The Right to Be Forgotten
For several years now, various EU members states have had “rights to be forgotten” rules, which let individuals request that some data about them be deleted. These will be tricky for rest-of-world organizations, where there may not be any such regulations, and those regulations may be in conflict with other rules (such as in the U.S., freedom of the press). Still, the GDPR strengthens those rules – and this will likely be one of the first areas tested with lawsuits and penalties, particularly with children:
A data subject should have the right to have personal data concerning him or her rectified and a ‘right to be forgotten’ where the retention of such data infringes this Regulation or Union or Member State law to which the controller is subject. In particular, a data subject should have the right to have his or her personal data erased and no longer processed where the personal data are no longer necessary in relation to the purposes for which they are collected or otherwise processed, where a data subject has withdrawn his or her consent or objects to the processing of personal data concerning him or her, or where the processing of his or her personal data does not otherwise comply with this Regulation.
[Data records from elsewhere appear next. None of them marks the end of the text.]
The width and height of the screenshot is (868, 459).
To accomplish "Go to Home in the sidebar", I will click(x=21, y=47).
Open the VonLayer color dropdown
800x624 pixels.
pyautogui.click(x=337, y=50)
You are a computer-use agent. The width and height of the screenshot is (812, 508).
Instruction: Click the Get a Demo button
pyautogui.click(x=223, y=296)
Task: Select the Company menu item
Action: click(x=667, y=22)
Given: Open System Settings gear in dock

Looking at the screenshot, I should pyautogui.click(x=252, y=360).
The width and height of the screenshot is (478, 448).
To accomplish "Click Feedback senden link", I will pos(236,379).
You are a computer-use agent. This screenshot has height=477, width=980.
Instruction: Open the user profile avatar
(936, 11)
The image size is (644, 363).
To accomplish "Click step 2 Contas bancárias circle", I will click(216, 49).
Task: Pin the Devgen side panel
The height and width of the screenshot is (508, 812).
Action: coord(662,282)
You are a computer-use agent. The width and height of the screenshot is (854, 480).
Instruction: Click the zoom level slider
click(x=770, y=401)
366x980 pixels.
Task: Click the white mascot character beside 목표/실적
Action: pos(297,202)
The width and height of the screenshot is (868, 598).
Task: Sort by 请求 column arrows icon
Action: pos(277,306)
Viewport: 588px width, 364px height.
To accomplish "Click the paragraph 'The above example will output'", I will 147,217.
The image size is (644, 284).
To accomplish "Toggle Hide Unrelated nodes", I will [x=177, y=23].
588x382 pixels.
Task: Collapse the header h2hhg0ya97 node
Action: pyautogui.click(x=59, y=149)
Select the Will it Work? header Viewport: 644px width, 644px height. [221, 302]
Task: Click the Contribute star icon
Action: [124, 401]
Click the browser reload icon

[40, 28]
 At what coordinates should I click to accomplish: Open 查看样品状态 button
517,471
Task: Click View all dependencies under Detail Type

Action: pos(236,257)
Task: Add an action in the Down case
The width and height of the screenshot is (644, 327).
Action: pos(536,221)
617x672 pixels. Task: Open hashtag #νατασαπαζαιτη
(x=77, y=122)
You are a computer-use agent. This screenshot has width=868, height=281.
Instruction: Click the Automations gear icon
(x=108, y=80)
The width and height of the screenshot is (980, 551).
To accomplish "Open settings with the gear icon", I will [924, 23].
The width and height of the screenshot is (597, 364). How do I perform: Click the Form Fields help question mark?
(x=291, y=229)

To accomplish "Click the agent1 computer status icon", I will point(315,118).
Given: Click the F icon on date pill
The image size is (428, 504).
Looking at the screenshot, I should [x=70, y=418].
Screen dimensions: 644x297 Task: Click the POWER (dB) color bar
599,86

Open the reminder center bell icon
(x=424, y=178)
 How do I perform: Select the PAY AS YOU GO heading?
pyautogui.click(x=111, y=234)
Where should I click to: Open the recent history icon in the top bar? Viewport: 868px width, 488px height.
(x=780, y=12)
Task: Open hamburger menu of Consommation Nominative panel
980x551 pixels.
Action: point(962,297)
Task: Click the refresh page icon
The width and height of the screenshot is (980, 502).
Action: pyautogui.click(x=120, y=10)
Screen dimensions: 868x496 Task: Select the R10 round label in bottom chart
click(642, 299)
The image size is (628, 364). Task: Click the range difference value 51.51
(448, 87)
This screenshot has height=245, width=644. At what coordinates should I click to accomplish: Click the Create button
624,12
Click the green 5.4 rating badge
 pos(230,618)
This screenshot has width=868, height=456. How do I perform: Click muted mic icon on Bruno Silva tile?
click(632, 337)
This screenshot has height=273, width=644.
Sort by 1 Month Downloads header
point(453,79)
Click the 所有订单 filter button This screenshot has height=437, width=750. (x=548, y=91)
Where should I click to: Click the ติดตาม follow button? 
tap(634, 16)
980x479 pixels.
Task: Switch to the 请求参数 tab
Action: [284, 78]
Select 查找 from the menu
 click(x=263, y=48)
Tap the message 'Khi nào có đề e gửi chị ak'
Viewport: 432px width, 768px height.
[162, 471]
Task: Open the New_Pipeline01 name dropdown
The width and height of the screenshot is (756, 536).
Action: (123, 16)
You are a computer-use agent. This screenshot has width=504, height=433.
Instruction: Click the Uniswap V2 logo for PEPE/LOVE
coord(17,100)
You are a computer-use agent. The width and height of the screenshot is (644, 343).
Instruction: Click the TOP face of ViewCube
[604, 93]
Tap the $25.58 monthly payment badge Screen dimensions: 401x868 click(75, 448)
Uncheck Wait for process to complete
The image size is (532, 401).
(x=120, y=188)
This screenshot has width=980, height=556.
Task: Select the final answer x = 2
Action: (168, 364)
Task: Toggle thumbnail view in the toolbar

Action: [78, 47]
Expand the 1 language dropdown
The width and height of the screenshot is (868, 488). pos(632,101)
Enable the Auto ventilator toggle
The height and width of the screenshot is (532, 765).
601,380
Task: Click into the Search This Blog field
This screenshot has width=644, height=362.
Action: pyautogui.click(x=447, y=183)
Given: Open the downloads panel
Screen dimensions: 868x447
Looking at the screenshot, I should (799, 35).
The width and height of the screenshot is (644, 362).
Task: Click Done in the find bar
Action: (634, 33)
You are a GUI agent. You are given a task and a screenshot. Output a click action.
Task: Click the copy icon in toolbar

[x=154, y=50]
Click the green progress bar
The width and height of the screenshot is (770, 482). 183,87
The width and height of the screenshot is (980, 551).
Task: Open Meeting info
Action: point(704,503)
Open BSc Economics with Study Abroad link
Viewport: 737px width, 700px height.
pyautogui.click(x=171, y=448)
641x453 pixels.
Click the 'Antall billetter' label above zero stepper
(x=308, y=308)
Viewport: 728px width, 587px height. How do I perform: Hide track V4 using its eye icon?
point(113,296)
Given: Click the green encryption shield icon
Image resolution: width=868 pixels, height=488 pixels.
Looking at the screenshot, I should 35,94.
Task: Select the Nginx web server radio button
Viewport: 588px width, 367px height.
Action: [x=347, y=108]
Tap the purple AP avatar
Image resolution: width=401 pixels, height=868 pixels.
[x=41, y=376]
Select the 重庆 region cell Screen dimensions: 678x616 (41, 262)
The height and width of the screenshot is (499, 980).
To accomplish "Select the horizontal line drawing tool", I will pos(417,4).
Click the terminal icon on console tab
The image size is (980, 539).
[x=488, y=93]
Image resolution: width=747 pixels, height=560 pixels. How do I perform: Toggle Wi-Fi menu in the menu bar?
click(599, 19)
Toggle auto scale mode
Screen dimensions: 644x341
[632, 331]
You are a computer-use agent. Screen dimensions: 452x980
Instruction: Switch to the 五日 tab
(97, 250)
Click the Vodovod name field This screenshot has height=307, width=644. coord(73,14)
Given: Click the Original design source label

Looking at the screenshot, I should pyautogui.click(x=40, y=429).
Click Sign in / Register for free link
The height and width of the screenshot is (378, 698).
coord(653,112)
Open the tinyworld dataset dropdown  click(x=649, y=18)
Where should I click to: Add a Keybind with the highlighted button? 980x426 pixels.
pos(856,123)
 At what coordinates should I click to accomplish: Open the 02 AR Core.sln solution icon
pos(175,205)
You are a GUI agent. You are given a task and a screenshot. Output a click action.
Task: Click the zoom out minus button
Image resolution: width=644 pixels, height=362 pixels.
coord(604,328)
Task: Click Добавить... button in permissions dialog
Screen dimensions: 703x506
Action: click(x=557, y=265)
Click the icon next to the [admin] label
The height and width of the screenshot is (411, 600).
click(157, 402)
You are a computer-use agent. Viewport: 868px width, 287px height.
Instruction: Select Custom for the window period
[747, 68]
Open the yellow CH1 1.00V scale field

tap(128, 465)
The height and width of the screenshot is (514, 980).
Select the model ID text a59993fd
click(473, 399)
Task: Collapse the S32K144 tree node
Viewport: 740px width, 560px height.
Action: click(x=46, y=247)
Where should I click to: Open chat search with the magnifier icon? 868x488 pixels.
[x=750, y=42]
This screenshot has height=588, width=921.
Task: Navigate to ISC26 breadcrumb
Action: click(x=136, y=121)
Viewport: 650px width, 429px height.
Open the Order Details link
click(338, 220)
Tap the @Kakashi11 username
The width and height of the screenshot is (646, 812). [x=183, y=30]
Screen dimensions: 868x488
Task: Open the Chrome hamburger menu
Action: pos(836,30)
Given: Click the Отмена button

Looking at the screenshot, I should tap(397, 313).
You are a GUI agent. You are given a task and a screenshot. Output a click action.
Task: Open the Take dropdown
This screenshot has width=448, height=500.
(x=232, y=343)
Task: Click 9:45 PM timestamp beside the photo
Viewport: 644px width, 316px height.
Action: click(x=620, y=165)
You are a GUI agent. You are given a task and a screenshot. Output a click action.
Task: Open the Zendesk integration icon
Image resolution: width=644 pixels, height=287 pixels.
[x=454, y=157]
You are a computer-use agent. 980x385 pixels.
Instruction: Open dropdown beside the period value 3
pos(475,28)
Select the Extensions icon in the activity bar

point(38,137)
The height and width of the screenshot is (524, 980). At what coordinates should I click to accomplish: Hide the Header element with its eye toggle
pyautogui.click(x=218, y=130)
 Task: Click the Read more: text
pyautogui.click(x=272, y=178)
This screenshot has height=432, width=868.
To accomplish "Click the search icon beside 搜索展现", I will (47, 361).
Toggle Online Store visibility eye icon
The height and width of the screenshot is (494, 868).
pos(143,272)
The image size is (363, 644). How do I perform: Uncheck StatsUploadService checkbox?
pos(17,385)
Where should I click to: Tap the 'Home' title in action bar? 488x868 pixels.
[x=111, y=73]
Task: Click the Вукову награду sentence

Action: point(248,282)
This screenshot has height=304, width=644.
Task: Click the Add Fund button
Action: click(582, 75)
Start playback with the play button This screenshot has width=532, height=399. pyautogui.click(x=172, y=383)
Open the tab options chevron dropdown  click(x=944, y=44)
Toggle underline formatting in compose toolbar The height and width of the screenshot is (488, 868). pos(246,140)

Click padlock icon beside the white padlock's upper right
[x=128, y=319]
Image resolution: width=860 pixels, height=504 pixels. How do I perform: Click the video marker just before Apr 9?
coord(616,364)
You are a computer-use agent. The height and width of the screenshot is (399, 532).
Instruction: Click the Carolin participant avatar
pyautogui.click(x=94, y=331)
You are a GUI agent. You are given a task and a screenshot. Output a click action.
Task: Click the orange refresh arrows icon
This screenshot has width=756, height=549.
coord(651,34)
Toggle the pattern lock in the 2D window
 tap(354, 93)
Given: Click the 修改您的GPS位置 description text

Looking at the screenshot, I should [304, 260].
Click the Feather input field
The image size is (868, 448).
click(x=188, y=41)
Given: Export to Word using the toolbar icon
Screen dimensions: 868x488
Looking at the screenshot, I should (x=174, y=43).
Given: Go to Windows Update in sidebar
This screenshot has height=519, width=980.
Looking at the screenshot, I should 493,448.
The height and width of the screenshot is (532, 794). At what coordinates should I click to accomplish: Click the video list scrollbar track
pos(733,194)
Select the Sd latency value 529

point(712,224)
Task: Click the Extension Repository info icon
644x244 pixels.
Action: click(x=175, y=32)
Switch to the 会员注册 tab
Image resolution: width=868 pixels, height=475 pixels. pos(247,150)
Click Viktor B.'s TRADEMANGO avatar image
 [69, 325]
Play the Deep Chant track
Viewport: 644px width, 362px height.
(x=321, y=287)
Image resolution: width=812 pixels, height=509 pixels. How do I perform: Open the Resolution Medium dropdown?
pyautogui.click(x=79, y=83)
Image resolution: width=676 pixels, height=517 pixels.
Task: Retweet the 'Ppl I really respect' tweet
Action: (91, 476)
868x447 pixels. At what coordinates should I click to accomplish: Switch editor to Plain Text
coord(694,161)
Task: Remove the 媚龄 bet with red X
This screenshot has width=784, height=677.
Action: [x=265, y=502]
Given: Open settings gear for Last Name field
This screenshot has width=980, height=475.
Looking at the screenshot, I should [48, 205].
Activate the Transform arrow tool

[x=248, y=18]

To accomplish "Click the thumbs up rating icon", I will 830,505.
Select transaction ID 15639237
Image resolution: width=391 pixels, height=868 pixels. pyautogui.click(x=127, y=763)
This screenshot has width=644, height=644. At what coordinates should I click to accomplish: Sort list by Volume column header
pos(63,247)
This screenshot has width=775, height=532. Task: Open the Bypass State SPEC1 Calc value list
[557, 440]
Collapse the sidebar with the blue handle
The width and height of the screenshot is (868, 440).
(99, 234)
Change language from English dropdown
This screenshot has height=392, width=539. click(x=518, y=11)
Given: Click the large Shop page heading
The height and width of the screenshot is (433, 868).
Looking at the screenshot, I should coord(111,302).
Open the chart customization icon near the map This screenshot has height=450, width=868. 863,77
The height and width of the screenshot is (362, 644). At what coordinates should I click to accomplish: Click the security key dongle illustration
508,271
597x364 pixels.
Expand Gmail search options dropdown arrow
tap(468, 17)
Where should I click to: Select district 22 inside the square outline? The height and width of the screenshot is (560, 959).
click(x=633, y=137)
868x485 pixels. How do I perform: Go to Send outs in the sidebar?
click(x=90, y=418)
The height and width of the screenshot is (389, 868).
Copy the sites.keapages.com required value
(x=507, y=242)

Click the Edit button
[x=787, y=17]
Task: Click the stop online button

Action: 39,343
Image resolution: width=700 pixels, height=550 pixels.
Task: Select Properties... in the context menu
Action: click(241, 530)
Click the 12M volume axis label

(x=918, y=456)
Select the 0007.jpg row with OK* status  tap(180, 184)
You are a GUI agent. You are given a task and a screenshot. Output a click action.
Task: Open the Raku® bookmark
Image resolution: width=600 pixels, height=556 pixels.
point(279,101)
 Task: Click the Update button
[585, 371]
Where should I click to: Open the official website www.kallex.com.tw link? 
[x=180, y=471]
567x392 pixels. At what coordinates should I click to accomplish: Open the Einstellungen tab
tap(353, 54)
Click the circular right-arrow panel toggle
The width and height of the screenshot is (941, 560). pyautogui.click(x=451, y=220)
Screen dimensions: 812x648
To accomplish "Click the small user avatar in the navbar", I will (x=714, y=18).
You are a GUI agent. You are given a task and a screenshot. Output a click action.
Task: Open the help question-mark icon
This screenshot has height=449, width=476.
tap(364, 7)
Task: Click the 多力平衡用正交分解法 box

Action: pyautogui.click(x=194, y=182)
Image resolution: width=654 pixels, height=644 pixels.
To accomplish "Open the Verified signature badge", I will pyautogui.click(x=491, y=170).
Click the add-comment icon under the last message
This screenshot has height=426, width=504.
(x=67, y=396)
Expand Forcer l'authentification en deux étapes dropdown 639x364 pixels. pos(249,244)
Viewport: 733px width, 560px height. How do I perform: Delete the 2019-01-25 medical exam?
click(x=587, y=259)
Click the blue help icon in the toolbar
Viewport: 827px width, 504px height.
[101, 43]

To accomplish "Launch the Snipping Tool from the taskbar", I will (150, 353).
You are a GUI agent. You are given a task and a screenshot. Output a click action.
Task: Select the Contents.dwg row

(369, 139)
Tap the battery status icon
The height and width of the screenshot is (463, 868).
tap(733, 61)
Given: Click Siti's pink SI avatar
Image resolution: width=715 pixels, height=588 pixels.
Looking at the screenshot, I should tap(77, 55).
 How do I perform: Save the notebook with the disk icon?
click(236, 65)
That right is relevant in particular where the data subject has given his or her consent as a child and is not fully aware of the risks involved by the processing, and later wants to remove such personal data, especially on the internet. The data subject should be able to exercise that right notwithstanding the fact that he or she is no longer a child. However, the further retention of the personal data should be lawful where it is necessary, for exercising the right of freedom of expression and information, for compliance with a legal obligation, for the performance of a task carried out in the public interest or in the exercise of official authority vested in the controller, on the grounds of public interest in the area of public health, for archiving purposes in the public interest, scientific or historical research purposes or statistical purposes, or for the establishment, exercise or defence of legal claims.
Time to Get Up to Speed
In less than a year, many organizations around the world will be subject to the European Union’s GDPR. European businesses are working hard to comply with those regulations. For everyone else, it’s time to start – and yes, you probably do want a consultant.